When Melaina insists she knows the grind, it lands with the same sincerity as a trust‑fund guy claiming he “built his own brand from nothing.” Like he never said, “My father gave me a small loan of a million dollars.”

Meanwhile, actual working parents, you know them from almost any community, don’t have the luxury of pretending. They are ones juggling two part‑time jobs, a school pickup schedule seemingly engineered by a sadist, and a checking account that whimpers every time the price of gasoline ticks upward. They’re calculating whether they can afford health insurance this month, whether the car will make it another winter, and whether they can slip out of work early enough to catch the last five minutes of their kid’s band concert without getting written up. Their lives are a constant negotiation between necessity and exhaustion. They are not trying to craft an anecdote from a penthouse suite to approximate the reality that most Americans can attest to every day.

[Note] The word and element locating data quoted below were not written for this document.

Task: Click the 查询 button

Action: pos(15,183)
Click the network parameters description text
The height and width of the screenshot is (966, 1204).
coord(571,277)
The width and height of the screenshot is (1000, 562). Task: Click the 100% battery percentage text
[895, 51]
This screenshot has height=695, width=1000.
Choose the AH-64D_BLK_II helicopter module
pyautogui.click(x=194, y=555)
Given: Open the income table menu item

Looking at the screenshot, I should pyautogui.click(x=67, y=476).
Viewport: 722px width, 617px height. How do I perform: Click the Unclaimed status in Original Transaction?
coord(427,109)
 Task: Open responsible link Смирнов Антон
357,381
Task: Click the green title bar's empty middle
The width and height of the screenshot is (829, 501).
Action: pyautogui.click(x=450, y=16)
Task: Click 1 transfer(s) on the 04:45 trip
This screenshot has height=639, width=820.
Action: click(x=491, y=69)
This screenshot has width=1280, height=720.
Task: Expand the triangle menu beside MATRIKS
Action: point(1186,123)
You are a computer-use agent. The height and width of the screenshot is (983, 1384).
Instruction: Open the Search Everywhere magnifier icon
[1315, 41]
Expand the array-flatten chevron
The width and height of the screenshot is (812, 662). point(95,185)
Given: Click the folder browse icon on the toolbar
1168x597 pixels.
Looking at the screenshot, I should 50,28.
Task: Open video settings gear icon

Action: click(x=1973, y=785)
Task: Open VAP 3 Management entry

It is a complete joke when a super‑rich figure tries to pass herself off as “just another parent doing her best.” It reeks. The distance from her penthouse to reality of life for a large segment of Americans borders on pure arrogance. It’s the gulf between someone who worries about whether their private jet crew is fully staffed and someone who worries about whether they can afford new shoes for their kid before the next growth spurt.

I get it that Melaina wants to be relatable. Nancy Reagan desired that very thing from the country, too. She had to wait until Ronald entered his years of full-blown Alzheimer’s. So, if Melania can hang on for a little longer, given how Trump has lapsed mentally in the past year, she will not need to imitate the grit of the people in an Op-Ed column.